A U.S. TV broadcaster can generate anywhere from $7.3-$206 million in cash flow in Year 10 from operating a multicast cluster of digital channels, according to Kagan Research, using various scenarios to produce some widely diverse projections based on many factors. The multicast cluster carries the potential to generate revenue ranging from $225-$424 million by the tenth year, according to Kagan.
The study represents the worst and best cases of 10 business models that are dependent on variables such as program costs, advertising sales and carriage (using multicast channels achieving somewhere between 45-100 percent penetration of satellite TV homes in their respective markets). The study also concludes that a lot of money can potentially be made (again, dependent on several variables) by local DTV broadcasters who chose to lease their spectrum for third-party services (such as the ongoing USDTV venture).

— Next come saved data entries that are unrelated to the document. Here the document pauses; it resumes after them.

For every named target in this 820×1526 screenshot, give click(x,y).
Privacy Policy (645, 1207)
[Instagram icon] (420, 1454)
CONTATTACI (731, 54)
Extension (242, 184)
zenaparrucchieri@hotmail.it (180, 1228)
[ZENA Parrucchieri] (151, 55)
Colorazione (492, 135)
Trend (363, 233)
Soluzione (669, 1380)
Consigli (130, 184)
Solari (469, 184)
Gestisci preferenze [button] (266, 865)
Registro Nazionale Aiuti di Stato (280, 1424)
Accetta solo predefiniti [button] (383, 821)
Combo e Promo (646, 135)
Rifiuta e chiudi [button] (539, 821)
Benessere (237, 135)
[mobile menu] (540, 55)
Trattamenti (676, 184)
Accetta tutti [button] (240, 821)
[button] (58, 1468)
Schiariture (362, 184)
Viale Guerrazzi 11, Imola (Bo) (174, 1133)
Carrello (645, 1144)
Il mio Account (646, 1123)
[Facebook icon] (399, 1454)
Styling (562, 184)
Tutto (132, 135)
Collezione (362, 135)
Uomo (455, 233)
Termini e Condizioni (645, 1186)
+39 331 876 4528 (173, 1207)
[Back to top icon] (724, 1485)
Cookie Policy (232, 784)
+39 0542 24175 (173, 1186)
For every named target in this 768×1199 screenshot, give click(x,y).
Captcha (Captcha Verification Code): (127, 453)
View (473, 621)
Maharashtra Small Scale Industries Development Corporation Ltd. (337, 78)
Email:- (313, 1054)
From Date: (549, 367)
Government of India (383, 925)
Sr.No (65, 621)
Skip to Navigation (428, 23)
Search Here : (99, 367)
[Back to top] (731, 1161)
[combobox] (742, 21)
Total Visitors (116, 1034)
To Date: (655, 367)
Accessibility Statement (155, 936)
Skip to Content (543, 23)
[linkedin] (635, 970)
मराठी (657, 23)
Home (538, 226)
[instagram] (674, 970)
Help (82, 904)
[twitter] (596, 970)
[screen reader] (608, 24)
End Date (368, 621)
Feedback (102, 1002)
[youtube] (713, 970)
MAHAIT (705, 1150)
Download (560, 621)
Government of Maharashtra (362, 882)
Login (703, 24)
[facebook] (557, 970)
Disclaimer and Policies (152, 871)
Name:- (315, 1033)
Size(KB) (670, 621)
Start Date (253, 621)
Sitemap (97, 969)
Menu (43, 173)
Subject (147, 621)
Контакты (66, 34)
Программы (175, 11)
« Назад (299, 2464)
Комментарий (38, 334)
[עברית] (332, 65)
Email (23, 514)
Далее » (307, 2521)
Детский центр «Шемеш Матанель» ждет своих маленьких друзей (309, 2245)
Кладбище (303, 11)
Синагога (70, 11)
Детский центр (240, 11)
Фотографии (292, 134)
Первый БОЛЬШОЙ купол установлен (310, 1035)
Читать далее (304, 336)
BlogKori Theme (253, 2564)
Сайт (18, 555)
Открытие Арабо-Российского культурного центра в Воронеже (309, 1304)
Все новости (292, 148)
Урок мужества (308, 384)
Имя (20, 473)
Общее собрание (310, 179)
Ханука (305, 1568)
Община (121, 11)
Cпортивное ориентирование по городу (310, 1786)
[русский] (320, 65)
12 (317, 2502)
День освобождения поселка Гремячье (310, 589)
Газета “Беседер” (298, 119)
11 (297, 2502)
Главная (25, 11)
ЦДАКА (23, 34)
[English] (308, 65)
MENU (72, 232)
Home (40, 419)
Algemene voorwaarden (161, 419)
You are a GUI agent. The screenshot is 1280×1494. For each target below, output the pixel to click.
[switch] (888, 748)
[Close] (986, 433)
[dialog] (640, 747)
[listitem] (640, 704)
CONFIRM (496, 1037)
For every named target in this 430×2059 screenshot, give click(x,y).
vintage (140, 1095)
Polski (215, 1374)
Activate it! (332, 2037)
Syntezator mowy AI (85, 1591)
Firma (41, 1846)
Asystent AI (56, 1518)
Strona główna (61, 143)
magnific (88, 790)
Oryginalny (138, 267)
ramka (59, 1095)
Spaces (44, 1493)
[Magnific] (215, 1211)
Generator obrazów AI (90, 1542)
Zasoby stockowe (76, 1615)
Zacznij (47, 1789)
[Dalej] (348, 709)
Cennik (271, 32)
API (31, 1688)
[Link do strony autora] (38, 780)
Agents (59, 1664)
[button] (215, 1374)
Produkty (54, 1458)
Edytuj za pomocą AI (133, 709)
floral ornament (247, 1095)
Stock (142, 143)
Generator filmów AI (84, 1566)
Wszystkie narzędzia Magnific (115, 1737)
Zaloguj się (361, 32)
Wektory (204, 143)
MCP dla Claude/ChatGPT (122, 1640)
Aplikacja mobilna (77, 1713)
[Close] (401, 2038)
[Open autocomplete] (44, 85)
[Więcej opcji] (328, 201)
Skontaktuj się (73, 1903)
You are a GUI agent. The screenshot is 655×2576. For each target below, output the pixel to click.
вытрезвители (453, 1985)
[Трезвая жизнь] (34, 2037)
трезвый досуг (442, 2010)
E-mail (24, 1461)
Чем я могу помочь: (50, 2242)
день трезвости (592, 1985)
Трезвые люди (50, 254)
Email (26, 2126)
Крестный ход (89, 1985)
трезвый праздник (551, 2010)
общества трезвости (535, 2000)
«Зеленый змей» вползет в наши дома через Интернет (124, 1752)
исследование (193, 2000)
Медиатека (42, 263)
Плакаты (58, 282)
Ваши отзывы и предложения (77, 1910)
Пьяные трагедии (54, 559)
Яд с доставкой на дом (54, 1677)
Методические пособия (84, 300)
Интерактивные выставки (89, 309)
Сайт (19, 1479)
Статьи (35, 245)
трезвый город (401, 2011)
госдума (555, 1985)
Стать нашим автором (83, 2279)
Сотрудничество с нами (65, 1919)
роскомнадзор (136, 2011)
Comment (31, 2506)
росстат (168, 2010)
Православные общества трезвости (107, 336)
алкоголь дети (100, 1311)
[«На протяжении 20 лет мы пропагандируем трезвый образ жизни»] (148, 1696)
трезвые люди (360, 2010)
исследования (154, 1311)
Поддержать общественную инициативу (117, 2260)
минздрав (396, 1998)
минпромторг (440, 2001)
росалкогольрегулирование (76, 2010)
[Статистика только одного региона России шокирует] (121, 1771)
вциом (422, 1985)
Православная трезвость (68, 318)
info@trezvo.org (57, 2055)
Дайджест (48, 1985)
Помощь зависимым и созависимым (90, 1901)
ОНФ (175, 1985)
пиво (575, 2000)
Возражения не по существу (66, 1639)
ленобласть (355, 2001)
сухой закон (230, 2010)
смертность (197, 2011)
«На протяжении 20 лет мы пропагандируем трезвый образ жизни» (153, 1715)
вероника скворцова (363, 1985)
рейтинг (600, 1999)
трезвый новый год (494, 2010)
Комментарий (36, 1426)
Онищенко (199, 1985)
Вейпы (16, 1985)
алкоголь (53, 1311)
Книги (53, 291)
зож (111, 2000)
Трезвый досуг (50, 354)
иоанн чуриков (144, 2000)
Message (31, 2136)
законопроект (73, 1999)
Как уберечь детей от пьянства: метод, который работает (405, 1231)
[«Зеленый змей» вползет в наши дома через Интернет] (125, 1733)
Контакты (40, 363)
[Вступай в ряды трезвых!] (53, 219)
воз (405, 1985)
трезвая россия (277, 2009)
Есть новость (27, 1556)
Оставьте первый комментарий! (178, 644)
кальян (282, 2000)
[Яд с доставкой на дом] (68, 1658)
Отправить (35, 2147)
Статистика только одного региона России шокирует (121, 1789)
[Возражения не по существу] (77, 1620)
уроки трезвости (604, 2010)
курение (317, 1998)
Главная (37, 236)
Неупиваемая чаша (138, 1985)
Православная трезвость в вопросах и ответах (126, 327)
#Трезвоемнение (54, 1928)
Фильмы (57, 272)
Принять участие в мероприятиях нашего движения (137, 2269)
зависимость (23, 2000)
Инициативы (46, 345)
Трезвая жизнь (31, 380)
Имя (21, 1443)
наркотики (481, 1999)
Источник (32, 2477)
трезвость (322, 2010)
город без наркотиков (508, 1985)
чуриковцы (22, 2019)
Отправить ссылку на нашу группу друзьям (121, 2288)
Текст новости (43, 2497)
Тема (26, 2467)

However, the Kagan study doesn't provide possible suggestions or solutions for local broadcasters for what and how to program various multicast channels and/or datacast services, and it seems to state the painfully obvious when it observes that many broadcasters have held back the launch of HD programming because a lot of cable and DBS operators don't want to carry a station's multicast channels, to begin with.
Kagan's new study, entitled "HDTV Spectrum Monetization 2005," finds that HD penetration will reach 50 percent of U.S. households by 2010.